Friday, November 9, 2012

Looking in the Mirror

This is a pretty emotionally heavy entry. I’ve had a rough week and it is going to be a somewhat negative emotional dumping ground here today.

The half marathon is just over a week away! I can’t believe it is already here. And yet, I also can’t wait for it to be over! This has been such a physical and emotional journey.

Today what I want to write about is the mental struggle of losing weight. The literature says that losing weight is 80% diet and 20% exercise. It is also 99% mental. If your head and heart aren’t in it, then things aren’t likely to change (or last).

This is an area that I still struggle with daily. I self-sabotage. I dream of taking the easy way out and getting a lap band or surgery or trying new diet pills or whatever the heck Sensa is. But I don’t do it. In the end I feel somewhat like a masochist. I talk down to myself and wonder why I even bother. The next day I’ll wake up and be determined to do it better, to do it right. I load on the guilt. I acknowledge and accept what my weaknesses are as a person. I own them. But they are a heavy burden to bear. I wonder what I could do differently to not feel this way.

The worst is looking in the mirror.                       

I’ve lost nearly 80lbs. That is like a 9 year old child. 80 freaking pounds!!! It doesn’t seem to change that when I look in the mirror, I see a girl who still weighs 270 pounds. I don’t see the changes. I buy clothes 6 pants sizes smaller. I wear a Medium instead of a double-XL. The mirror though, tells a different story. It is defeating. I don’t see ENOUGH change, I need to work harder. What do I do when that energy isn’t there?

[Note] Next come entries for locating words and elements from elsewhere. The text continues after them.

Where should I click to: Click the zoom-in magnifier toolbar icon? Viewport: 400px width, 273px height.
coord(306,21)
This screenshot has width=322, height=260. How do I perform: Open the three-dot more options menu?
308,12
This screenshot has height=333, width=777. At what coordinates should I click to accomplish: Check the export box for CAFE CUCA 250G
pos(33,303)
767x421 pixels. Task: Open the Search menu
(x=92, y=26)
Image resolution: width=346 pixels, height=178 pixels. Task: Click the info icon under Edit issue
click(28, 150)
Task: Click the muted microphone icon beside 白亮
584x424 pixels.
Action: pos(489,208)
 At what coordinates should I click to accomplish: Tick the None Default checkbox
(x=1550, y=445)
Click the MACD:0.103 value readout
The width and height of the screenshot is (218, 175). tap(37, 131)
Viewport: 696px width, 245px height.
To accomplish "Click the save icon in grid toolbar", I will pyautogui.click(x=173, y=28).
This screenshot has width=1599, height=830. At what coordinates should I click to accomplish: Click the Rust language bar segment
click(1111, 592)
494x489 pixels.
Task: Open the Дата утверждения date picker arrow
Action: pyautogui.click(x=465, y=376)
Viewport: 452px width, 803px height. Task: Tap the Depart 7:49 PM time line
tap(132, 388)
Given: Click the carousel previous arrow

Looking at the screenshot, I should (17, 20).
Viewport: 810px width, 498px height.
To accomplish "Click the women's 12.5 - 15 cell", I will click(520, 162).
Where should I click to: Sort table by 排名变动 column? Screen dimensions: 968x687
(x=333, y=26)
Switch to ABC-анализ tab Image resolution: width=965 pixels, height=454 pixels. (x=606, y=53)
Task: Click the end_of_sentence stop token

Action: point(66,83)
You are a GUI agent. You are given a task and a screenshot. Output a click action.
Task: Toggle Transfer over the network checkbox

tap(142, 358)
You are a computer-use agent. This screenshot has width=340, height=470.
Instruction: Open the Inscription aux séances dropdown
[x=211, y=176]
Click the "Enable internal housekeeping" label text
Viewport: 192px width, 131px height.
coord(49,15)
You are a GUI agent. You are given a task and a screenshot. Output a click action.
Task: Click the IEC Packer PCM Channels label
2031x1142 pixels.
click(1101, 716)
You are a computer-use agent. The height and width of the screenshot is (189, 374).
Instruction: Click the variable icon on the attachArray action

The only answer I can convince myself to believe right now is that I will be okay as long as I take it one day at a time. I tell myself that in May when school is done things will be better. I can go back to a normal work schedule instead of 10 hour days. I’ll have more free time for myself. I wonder, though, if that will really happen. Do I know how to relax? Do I know how to take that pressure off myself? I’m not sure I do.